A Hong Kong architect thinks 'tube homes' made from concrete pipes can be a solution to the world's housing crisis

  • Hong Kong has one of the worst housing crises in the world, and has been ranked the least affordable city for housing for the last eight years.
  • Hong Kong architect James Law has designed a low-cost solution to the problem: stackable, retro-fitted water pipe "tube homes" called "O-Pods" that could be rented cheaply to young people.
  • Law sees the design as an "open-source" solution for housing crises around the world.
  • The first O-Pod development is being built in Shenzhen, China and due to open in July.

Hong Kong has one of the worst housing crises in the world, with property prices so high that a single parking spot sold for $664,000 last year and all but the wealthiest are stuck renting tiny apartments with an ever-proliferating range of colorful names: micro-flats, nano apartments, coffin apartments, and cage homes.

It's gotten so bad that the city has been ranked the least affordable city for housing in the world for eight years running, according to the Annual Demographia International Housing Affordability Survey.

"We are facing a tangible affordability problem in our cities," architect James Law told Business Insider. "It is almost beyond the reach of most people to afford to live in a proper home in Hong Kong

Law thinks he may have a solution: a retro-fitted concrete water pipe.

The idea came to him last August when he was overseeing a construction site.
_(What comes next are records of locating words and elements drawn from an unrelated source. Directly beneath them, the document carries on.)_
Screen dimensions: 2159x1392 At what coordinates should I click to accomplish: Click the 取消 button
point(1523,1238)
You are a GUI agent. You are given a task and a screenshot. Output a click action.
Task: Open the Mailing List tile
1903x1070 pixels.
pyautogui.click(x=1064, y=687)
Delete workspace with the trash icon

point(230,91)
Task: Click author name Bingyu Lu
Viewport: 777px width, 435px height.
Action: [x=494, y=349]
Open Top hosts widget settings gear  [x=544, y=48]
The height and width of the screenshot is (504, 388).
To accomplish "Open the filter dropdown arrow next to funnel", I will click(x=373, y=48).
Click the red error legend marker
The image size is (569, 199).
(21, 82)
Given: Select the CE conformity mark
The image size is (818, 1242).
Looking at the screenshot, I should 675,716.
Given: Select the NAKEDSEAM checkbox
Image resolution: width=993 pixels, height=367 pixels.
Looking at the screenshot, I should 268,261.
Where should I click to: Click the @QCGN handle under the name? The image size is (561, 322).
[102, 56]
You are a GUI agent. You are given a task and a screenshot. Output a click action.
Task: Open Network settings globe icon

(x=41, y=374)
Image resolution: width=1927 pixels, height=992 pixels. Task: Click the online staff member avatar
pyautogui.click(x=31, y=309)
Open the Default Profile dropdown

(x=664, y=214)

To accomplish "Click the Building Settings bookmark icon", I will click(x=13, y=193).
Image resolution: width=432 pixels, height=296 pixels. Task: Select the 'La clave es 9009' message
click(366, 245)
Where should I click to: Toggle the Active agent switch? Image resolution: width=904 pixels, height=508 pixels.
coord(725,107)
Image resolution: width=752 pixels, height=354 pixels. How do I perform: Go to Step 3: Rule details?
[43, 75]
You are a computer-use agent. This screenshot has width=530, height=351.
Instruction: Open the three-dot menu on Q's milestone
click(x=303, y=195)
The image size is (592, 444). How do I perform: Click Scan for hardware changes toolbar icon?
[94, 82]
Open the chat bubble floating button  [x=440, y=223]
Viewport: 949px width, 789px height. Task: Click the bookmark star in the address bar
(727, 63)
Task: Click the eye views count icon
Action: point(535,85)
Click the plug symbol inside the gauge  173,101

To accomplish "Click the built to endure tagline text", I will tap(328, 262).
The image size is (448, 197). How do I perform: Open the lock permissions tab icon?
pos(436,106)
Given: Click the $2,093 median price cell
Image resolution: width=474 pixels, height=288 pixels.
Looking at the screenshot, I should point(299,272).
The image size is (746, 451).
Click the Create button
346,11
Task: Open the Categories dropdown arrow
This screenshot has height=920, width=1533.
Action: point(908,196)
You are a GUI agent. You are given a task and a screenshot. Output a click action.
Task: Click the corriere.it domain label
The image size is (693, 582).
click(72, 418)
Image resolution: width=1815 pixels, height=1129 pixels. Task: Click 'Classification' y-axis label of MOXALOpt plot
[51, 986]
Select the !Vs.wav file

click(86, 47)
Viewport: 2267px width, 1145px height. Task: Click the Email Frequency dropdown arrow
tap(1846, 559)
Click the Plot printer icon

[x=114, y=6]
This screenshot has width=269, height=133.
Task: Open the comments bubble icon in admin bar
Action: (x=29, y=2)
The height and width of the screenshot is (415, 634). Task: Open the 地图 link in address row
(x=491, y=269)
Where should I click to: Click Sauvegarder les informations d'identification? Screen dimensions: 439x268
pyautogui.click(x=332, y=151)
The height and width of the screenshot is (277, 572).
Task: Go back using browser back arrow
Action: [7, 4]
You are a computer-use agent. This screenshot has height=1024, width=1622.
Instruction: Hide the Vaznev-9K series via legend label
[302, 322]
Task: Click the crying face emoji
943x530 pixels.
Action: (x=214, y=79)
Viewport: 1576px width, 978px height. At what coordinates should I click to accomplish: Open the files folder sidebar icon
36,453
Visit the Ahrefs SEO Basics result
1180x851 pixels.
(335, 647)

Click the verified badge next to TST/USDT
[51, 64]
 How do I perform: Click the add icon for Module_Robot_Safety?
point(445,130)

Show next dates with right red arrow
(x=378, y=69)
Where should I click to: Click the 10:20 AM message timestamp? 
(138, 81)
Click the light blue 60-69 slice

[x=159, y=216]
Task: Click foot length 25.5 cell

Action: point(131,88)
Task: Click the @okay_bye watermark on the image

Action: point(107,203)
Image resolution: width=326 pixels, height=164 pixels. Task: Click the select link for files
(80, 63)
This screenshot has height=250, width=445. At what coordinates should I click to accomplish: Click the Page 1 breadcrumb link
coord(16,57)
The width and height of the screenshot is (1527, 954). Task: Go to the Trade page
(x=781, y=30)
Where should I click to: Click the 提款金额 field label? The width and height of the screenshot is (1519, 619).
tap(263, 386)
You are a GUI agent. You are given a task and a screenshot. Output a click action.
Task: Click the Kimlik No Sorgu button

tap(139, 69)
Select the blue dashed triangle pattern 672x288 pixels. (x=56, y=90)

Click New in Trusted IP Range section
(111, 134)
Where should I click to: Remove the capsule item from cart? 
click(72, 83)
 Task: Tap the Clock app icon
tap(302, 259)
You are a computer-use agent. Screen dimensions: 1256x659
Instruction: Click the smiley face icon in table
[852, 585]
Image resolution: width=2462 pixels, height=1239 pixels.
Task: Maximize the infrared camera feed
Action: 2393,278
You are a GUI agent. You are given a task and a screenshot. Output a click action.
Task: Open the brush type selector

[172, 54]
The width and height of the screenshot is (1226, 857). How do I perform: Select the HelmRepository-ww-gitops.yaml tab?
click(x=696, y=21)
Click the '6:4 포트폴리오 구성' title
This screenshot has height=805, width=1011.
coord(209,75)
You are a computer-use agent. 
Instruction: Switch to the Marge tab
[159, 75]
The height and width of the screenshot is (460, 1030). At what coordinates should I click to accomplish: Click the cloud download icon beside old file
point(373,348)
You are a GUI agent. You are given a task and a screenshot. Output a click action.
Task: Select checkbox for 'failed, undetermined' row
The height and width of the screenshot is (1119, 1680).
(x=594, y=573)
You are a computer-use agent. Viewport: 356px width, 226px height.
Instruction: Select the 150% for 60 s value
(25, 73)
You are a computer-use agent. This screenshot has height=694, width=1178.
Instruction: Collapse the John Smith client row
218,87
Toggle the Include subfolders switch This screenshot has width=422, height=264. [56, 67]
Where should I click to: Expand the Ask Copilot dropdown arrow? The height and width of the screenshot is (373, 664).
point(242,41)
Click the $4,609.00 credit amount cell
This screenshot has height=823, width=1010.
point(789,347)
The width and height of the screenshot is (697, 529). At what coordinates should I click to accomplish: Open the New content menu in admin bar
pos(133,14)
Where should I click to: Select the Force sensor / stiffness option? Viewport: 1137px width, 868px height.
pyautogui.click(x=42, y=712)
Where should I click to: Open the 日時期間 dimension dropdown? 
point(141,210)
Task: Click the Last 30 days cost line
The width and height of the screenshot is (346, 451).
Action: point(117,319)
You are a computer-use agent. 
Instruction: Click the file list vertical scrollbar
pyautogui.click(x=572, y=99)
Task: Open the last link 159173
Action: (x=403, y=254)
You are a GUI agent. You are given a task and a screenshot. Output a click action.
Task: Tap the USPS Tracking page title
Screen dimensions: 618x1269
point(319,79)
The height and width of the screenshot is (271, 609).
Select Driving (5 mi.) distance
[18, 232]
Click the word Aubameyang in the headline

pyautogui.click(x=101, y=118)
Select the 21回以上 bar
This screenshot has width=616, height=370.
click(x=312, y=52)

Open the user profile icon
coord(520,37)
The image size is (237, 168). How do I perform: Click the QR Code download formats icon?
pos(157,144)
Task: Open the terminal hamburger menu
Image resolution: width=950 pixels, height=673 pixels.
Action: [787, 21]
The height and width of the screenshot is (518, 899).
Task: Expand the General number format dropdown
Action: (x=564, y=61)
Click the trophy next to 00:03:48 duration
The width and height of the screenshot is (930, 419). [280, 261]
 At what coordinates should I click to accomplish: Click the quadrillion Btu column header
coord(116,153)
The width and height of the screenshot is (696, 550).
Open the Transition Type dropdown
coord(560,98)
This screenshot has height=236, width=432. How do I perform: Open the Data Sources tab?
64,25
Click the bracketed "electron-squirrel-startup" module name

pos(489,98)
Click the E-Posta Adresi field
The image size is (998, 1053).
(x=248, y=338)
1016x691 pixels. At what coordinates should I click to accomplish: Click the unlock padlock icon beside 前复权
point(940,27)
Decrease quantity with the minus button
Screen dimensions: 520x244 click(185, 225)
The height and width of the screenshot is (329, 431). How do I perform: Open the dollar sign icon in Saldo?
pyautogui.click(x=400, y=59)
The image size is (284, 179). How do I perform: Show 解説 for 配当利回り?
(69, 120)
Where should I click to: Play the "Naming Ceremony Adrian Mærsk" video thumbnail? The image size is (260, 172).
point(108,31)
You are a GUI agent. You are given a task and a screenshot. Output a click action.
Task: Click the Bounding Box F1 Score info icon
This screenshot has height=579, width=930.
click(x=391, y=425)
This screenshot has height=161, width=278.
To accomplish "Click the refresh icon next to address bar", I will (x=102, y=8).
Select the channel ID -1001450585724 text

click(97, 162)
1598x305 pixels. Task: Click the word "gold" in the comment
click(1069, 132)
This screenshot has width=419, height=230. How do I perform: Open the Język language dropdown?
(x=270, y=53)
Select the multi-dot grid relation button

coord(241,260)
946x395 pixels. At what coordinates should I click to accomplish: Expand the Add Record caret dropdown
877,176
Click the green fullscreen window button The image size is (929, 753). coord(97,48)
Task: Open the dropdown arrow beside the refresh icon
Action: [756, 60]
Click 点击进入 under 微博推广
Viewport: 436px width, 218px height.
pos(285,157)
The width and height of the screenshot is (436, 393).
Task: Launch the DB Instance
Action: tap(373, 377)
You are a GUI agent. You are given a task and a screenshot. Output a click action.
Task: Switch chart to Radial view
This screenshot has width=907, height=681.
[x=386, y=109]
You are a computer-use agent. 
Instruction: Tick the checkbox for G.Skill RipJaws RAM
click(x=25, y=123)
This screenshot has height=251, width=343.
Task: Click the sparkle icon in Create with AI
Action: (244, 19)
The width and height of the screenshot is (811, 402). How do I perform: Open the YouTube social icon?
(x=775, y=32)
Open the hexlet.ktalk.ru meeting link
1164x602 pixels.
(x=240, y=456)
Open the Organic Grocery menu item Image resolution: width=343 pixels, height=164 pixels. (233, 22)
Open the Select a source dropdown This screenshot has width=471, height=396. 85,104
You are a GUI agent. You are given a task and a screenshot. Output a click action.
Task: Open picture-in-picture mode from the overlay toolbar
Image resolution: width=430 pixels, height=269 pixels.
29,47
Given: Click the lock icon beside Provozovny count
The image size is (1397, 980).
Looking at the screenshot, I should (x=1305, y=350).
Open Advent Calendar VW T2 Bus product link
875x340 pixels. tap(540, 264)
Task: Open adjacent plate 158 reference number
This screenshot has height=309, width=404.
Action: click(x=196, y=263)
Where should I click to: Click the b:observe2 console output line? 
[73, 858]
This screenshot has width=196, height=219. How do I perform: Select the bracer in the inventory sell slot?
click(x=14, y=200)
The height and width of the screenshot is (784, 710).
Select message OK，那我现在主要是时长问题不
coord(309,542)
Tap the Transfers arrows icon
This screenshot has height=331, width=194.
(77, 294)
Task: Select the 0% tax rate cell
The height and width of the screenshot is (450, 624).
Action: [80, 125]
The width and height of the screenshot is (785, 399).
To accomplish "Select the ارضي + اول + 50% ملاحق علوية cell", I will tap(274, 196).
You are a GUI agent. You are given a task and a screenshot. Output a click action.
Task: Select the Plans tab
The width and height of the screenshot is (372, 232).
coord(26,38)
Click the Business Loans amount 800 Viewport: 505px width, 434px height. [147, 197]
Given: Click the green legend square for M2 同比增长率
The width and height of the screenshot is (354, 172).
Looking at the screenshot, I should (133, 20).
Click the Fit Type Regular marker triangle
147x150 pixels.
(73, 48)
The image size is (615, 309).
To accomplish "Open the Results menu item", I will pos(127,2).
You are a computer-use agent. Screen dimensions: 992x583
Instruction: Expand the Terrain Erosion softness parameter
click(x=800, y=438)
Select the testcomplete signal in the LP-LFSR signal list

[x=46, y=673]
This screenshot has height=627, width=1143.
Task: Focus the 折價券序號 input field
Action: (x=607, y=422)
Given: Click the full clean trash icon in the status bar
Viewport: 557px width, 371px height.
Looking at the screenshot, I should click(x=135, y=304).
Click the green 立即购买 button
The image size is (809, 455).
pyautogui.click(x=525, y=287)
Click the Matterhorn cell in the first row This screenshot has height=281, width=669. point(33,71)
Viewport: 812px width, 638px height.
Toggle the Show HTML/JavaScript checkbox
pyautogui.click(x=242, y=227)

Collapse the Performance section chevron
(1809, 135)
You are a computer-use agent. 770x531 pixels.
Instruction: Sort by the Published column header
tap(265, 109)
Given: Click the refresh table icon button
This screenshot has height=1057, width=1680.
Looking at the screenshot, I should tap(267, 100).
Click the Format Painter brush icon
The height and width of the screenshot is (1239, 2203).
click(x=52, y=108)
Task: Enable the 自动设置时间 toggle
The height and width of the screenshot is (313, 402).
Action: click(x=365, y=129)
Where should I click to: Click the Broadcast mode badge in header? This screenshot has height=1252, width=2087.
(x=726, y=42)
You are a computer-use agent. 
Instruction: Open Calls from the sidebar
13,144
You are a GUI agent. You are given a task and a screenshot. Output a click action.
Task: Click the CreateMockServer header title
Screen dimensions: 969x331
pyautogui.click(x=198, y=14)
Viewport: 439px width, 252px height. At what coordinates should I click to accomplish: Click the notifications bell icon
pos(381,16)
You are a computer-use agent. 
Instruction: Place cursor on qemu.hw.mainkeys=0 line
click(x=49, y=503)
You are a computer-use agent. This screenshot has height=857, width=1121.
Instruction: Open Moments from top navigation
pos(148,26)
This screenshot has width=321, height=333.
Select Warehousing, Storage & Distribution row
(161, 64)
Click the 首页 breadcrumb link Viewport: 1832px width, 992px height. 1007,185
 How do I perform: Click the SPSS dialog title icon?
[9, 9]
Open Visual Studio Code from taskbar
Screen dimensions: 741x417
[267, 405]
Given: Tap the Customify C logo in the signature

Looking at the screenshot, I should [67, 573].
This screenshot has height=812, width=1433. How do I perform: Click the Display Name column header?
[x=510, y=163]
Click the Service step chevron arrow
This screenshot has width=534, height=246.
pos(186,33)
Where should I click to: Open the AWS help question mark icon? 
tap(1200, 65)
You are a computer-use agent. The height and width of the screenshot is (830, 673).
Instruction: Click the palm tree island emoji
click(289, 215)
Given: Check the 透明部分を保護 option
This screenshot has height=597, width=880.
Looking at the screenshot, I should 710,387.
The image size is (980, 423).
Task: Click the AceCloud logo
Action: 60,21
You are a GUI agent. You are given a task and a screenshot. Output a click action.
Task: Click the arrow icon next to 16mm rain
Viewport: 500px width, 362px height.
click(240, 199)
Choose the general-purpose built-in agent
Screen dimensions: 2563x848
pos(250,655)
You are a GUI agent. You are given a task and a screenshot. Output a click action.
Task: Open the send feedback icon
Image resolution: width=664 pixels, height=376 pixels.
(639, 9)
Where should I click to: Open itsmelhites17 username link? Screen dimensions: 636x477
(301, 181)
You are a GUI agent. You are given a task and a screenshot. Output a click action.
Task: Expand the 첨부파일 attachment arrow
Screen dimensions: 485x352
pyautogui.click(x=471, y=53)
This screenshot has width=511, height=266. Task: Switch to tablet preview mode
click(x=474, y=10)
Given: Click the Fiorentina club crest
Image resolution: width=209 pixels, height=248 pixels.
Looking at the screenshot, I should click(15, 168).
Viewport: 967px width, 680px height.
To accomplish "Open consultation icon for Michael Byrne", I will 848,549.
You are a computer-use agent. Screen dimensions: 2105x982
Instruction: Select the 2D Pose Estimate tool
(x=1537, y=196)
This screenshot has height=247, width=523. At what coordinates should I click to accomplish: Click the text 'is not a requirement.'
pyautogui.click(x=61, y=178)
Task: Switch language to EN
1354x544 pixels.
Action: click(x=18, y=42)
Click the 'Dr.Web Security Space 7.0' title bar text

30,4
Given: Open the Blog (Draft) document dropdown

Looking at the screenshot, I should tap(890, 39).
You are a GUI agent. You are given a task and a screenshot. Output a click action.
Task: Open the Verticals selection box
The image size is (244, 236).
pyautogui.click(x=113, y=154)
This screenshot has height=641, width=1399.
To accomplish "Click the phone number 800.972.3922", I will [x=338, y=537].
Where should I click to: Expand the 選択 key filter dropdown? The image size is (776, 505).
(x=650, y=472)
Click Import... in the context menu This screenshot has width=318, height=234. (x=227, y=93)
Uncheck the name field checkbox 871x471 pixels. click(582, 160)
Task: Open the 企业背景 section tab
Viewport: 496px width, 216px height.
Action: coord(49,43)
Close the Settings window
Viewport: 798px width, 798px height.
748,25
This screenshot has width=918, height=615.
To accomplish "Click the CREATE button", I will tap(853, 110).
He noticed some leftover concrete pipes at the site and found that they were large, strong, safe, and not being used. Law designed and built the prototype for the O-Pod in less than a month.

The O-Pod wasn't Law's first "crazy project" - he tries to challenge himself with one each year - but it is the first to garner attention across the world. Within months, the O-Pod had been written up in the New Y0rk Times, the South China Morning Post, BBC News, and Business Insider. And he has received inquiries about the design from firms in New Zealand, South Africa and Hawaii.

In April, Law signed a contract with a developer in Shenzhen, China to build the first O-Pod complex.

"​The big dream of mine is not necessarily me doing it, but a global community of people who share the same values using this as an open source design to share around the world," Law said.

"If we can work with governments, and even private landowners and manufacturers, we could very cheaply build the O-Pods, and we could rent them out very cheaply to young people who are struggling to afford housing."